Pourquoi le prix du paquet de cigarettes aurait pu passer à 56 euros

Article mis à jour le 

Le prix du tabac ne cesse d'augmenter en France
Le prix du tabac ne cesse d'augmenter en France

Les députés établissent actuellement le budget à l’Assemblée nationale. Si tous les amendements proposés avaient été adoptés, le prix du paquet de cigarettes aurait atteint la somme exorbitante de 56,86 euros. Explications.

Équilibrer les finances publiques

Les débats ont été houleux à l’Assemblée nationale. Comme chaque année, le budget fait polémique. Les députés ont déposé  des centaines d’amendements pour faire baisser la TVA sur le bois de chauffage, ou encore sur les transports en commun.
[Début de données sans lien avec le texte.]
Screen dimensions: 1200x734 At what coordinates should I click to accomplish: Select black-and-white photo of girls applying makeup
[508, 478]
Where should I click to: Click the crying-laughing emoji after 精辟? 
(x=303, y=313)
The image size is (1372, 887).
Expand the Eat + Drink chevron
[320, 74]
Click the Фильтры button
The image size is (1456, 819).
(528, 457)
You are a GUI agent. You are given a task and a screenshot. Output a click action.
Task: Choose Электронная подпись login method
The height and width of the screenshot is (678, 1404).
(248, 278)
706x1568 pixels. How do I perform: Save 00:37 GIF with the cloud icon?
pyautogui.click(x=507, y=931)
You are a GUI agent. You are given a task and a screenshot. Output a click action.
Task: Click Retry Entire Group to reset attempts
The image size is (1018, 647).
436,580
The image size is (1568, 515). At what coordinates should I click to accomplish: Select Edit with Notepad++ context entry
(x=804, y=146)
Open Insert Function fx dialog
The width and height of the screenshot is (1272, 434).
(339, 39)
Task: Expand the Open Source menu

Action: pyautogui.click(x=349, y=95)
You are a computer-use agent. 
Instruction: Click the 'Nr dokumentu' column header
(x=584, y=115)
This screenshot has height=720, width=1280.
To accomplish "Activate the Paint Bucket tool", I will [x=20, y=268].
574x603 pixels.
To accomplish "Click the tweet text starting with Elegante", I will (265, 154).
Si toutes ces propositions avaient été validées, elles auraient coûté environ 125 milliards d’euros à l’État. Or, l’article 40 de la constitution garantit l’équilibre des ressources publiques en obligeant les députés à compenser les baisses de taxes par des rentrées d’argent équivalentes.

Le tabac, la cible favorite des députés

Les parlementaires ont trouvé la parade idéale à l’article 40. Comme des mauvais élèves, ils recopient tous la même réponse au mot près : "La perte de recettes pour l’État est compensée (...) par la création d’une taxe additionnelle aux droits visés aux articles 575 et 575 A du code général des impôts". Cette formule exacte a été retrouvée 407 fois sur les six cents amendements déposés.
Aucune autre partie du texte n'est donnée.